In your Doc, click the Last edit was X days/hours ago link up top, open File > Version history > See version history, or use the shortcut Ctrl + Alt + Shift + H to see a list of logged changes by date and time. If multiple changes were made on the same day or in a short amount of time, these versions are grouped as sub-entries under one entry.
For clarity, versions can be given specific names. Click the switch in the top-right corner to show the versions of the document that you have named.
Create a Table of Contents
Table of contents with page numbers
For lengthy documents that would benefit from some organization, go to Insert > Table of Contents and select one of two formats (with page number or with blue links).
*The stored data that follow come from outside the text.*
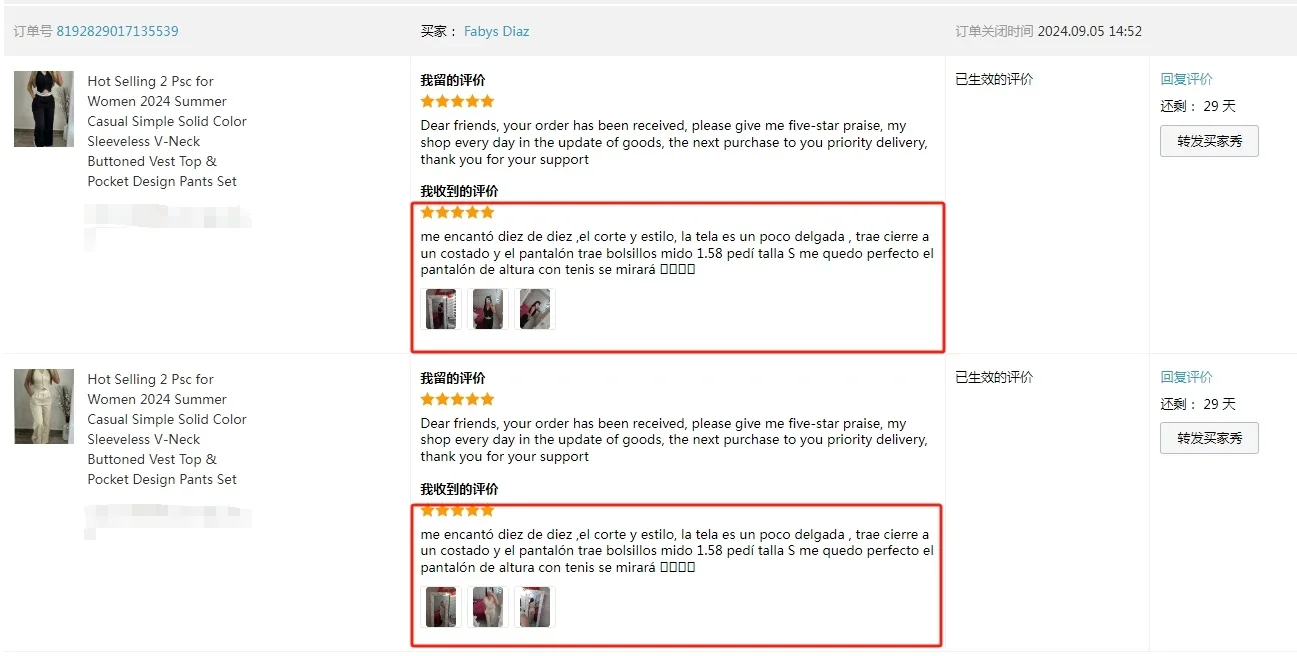This screenshot has width=1297, height=656.
Task: Click 转发买家秀 button for first order
Action: click(x=1209, y=141)
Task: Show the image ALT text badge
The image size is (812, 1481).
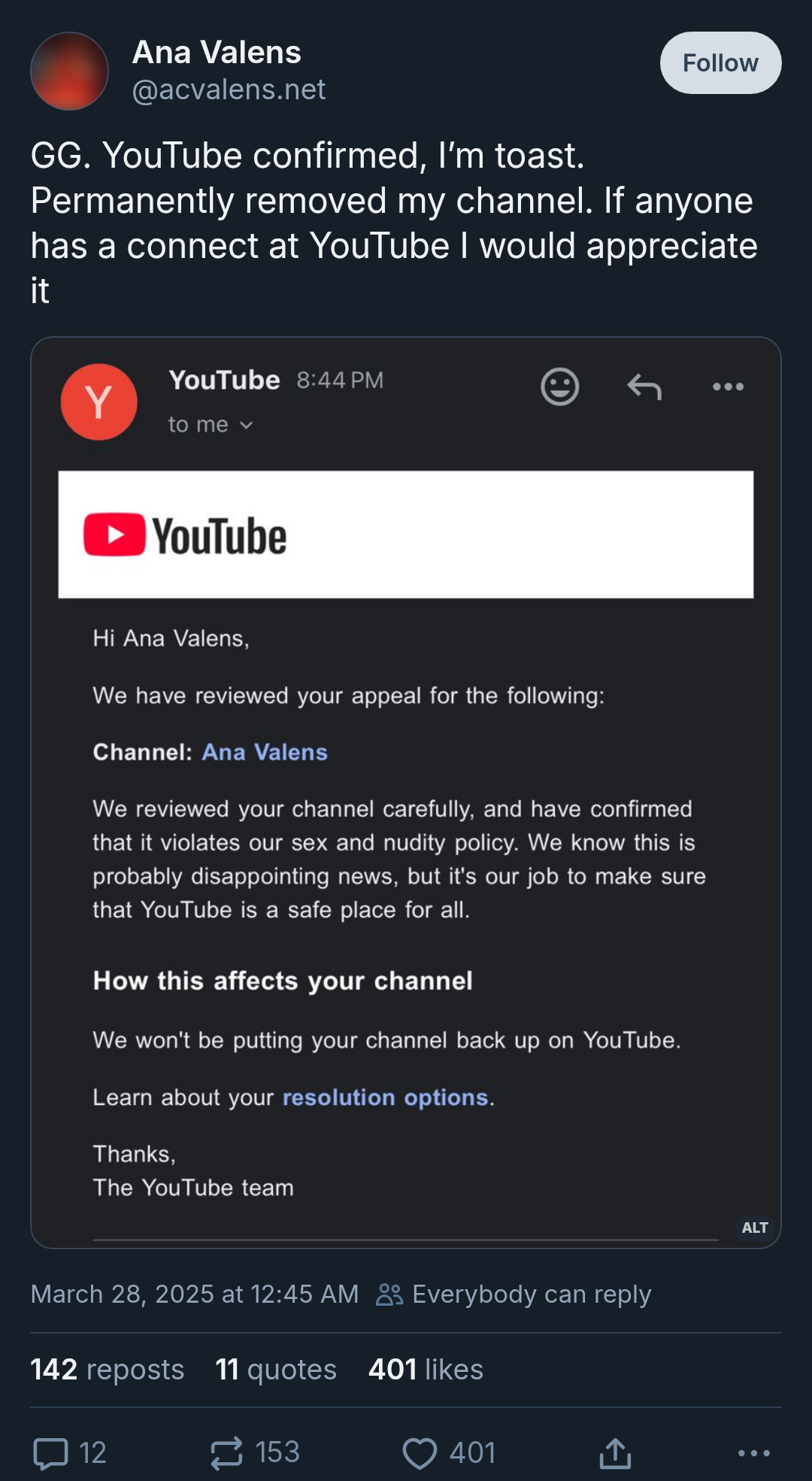Action: click(754, 1228)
Docs will look for text that's styled as a heading and organize it at the top of the page, with links that allow you to jump to that section. How do you style as a heading? Highlight your text, click into the Styles box, and select Heading 1, Heading 2, Heading 3, and so on. (Or go to Format > Paragraph styles.)
If you create headings after dropping the TOC box into your Doc, click the circular Update icon next to your TOC for the changes to take effect. You can also view the TOC on the side panel.
Google From Docs
Google Docs makes it easy to do research from one window. If you need to find a Google Drive file or info from the web, click the Explore button (the one that looks like a box with a diamond inside) in the bottom-right corner of the document.
This will open a new panel with a search bar, where you search the web or your existing docs. The latter is labeled Cloud Search on Workplace business accounts and Drive on personal accounts. On Workplace, hover over the entry and click the plus icon to add a link to the document or insert an image. To add a citation from a web search to your document, hover over it and click the quote-mark icon.
Share a Link
To share a document, click the blue Share button on the top right and enter the email addresses of any recipients. To send a direct link to the doc, click Copy link to grab the shareable link, but only those added to the Share list will be able to open it.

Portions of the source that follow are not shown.